At that time I didn't expect to have a career as an anthropologist. After graduation, I got a job in New York City as an international licensing coordinator for United Features Syndicate, Inc. My career as an anthropologist was born during a business trip to Thailand, where I spent a week at meetings in the Bangkok Hilton Hotel. After that week, I broke out of the corporate world of the Hilton and spent time backpacking around the countryside. It was that trip that put my life in focus: I decided that I didn't want to work in business, but I wanted to experience life and stay in touch with the unique culture of regular people.

Once I returned from that trip I submitted applications to graduate school. Three months later I was at the State University of New York at Albany where I spent the next five years. I originally thought I would become an archaeologist and began working in a mortuary archeology lab on skeletal samples from Michigan. I later decided that cultural anthropology was more to my liking since it allowed me to interact with living people. I ultimately wrote my dissertation on the effects of deindustrialization on ethnic identity in a post-industrial community in upstate New York. Today, I still work in that community, as well as in northeastern Pennsylvania."

Interests

Economic anthropology and the effects of deindustrialization on the construction of ethnic identity; Industrial and Organizational Culture, Child Socialization; Dance.

Ongoing Research Projects

Dr.

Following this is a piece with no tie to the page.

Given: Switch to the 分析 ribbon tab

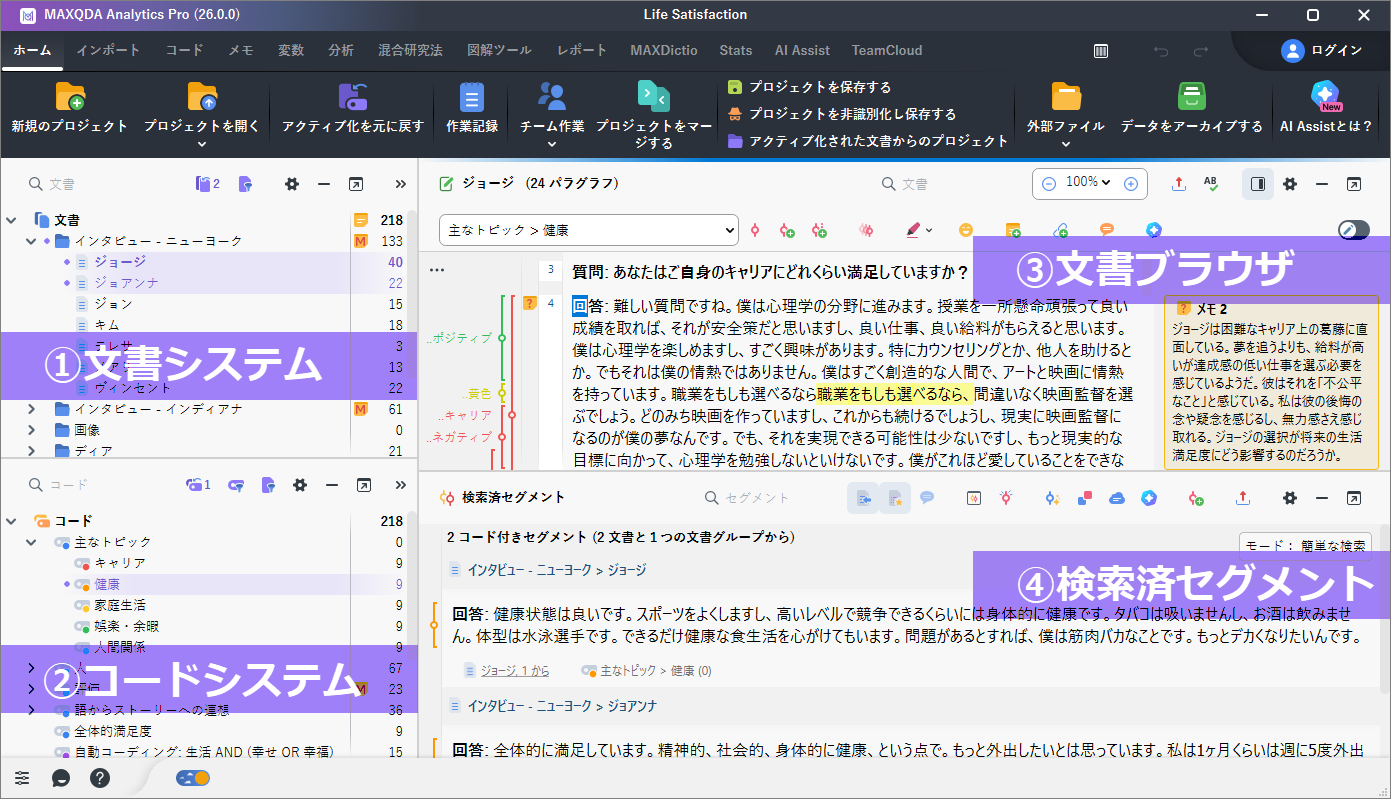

Dauria annually organizes groups of students and faculty to collect oral histories and other data for a project entitled “Fair Stories.” The results have been incorporated into several manuscripts published by the Columbia County Historic Society and the Columbia County Agricultural Horticultural and Mechanical Association.

Using oral history and survey data collected over many years, she has mounted an ongoing investigation and commemoration of agricultural and industrial culture in Pennsylvania. One main research goal of the project is to determine the extent to which agricultural fairs serve as important touchstones for cultural identification.